During the COVID-19 pandemic, staff in the Sarah Bush Lincoln Laboratory have been busy finding ways to meet the testing demands.
Mikayla Grant, chemistry specialist, is responsible for implementing the COVID-19 antigen testing on the Lab’s Cepheid analyzer. The antigen testing is the nasopharyngeal swab used to collect the specimen for COVID-19 testing.
The antigen test is the best way to diagnose someone with an acute infection. Grant explained that after the specimen has been collected on the swab, it is placed in a sealed container of viral transport media. It is then transferred to a small enclosed cartridge that contains enzymes. The enzymes take the genetic material of the virus, and amplify it, so even the smallest amount of the virus can be detected.
Grant said, “This is really the gold standard of testing for viruses.” She added that because of technology, the test takes just about one and a half hours to run and lets the medical staff know quickly what type of precautions to take to stop the spread of the disease, and how to better treat the patient. “It is the same methodology we use to diagnose C Diff (C Difficile Colitis) and MRSA (Methicillin-resistant Staphylococcus aureus).”
Additionally, Grant is responsible for implementing the COVID-19 antibody testing on the Beckman analyzer. While the antigen test is used to detect the presence of the virus (indicating current infection), the antibody tests are used to detect exposure and/or immunity to the virus.
Grant explained that of the different types of antibodies, the IGG antibodies and the IGM antibodies show up in the blood stream shortly after being infected by COVID-19. The IGG antibodies are protective antibodies, but not enough information is known whether the IGG antibodies protect people from contracting the virus, or how long the antibodies stay in the blood stream.

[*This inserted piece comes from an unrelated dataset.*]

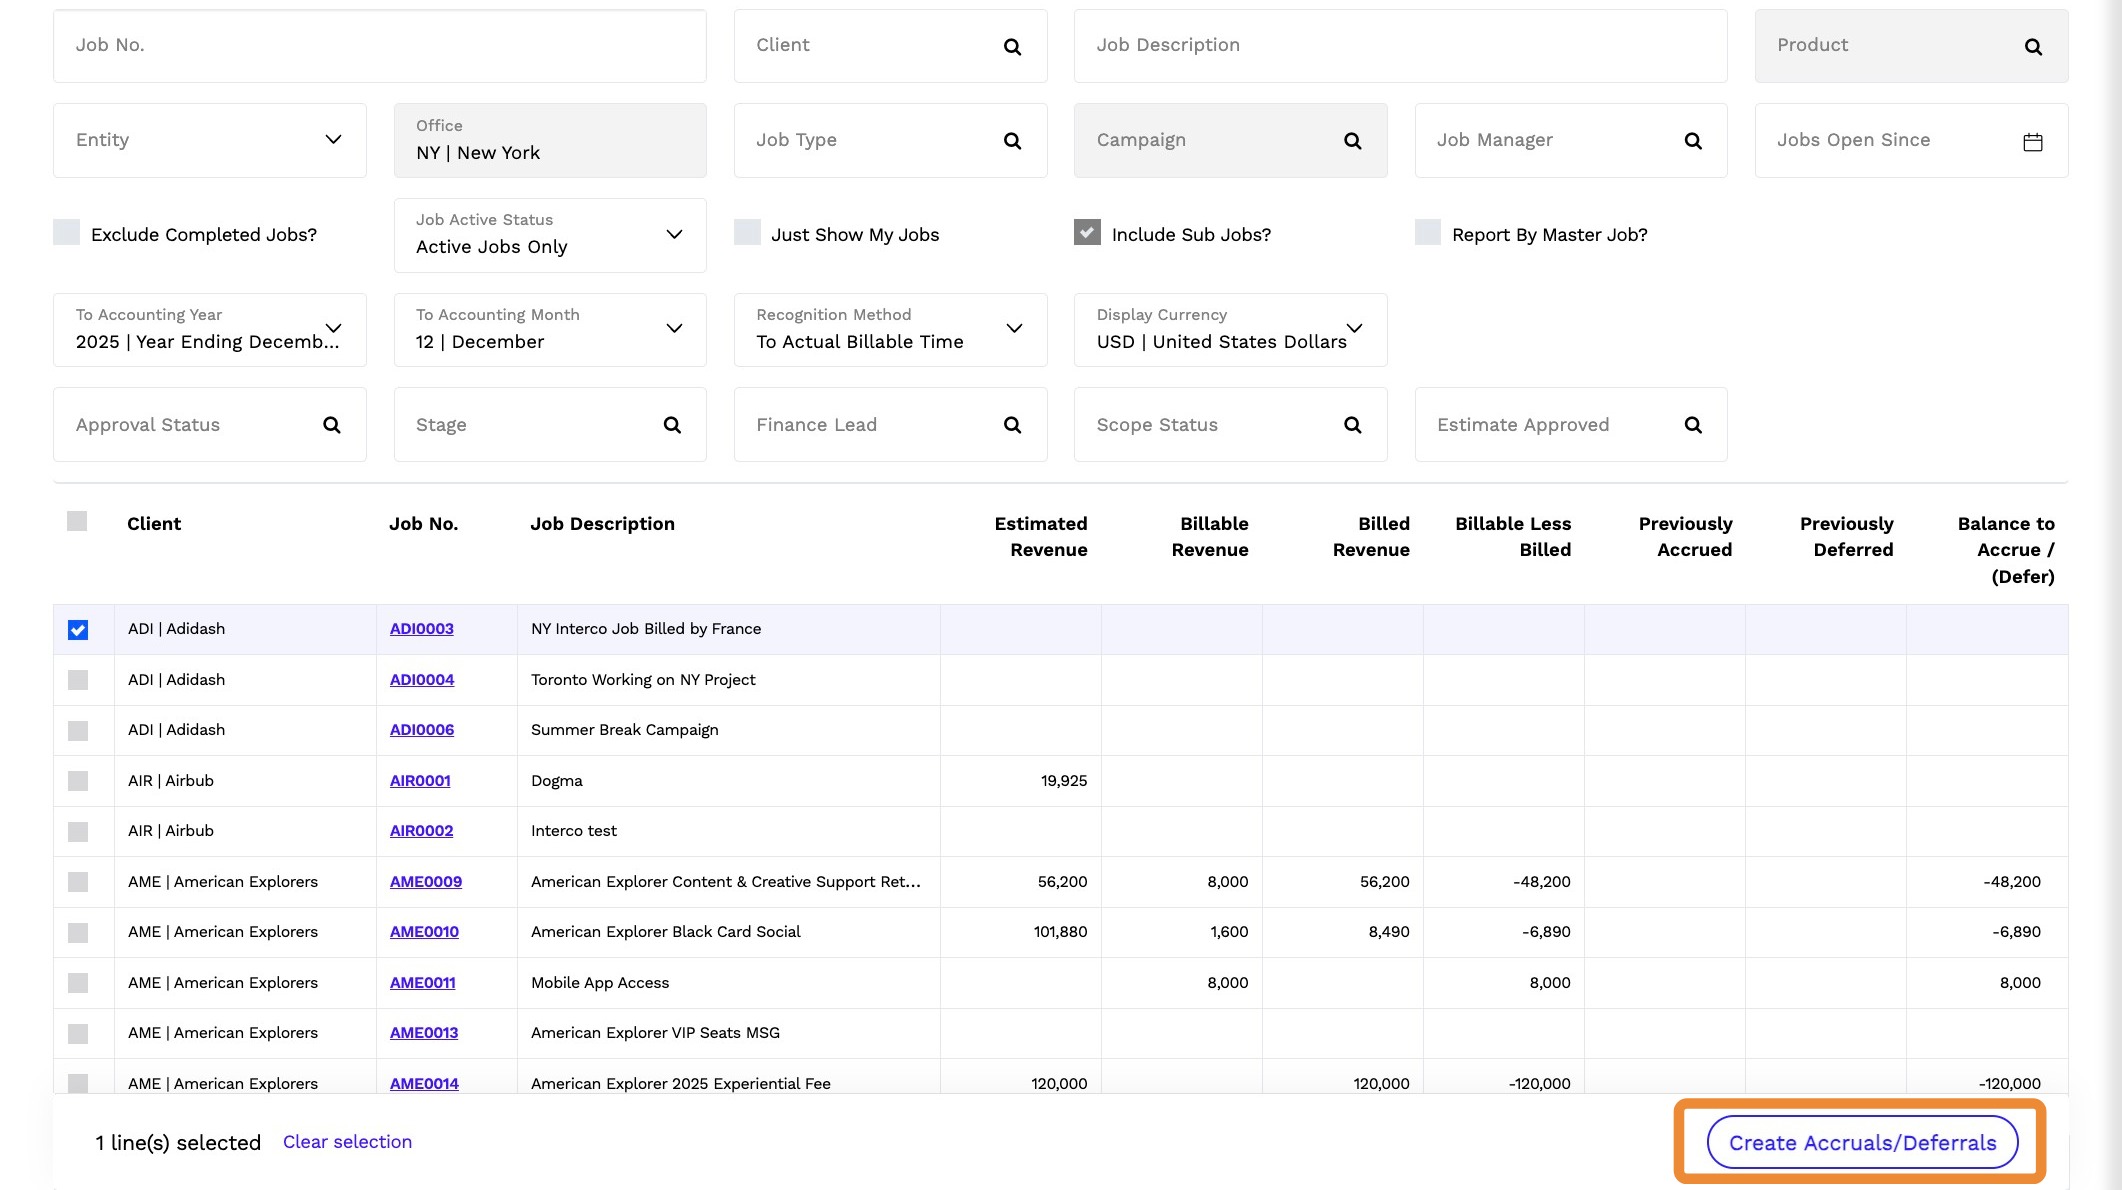Viewport: 2122px width, 1190px height.
Task: Click the Job Type search icon
Action: pos(1012,141)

An antibody test is commonly used to detect antibodies for other illnesses as well. “We look for whether your body has produced specific antibodies, and if sufficient antibody levels are present, we can determine immunity.”
For COVID-19, however, these levels are still being determined. Checking COVID-19 antibodies shows a person was exposed to the virus and had an immune response, but scientists not certain just yet, what it means for an individual’s immunity. It’s useful for epidemiological studies – to see how many people have been exposed – and for studying the prevalence and severity of the disease in specific geographic areas. And it’s also used to identify people who have produced antibodies and could provide convalescent plasma donation – an experimental therapy for patients with severe cases.
Regardless of its purpose, an antibody test should produce reliable, accurate results. There has been extensive media coverage of rapid, easy-to-use tests with questionable quality, but the Sarah Bush Lincoln Lab performs an immunoassay test that is more complex and can only be done in a certified laboratory. It is a qualitative test, reported as positive or negative, and takes about 35 minutes to run.
Talk with your doctor if you are a candidate for the COVID-19 antibody test.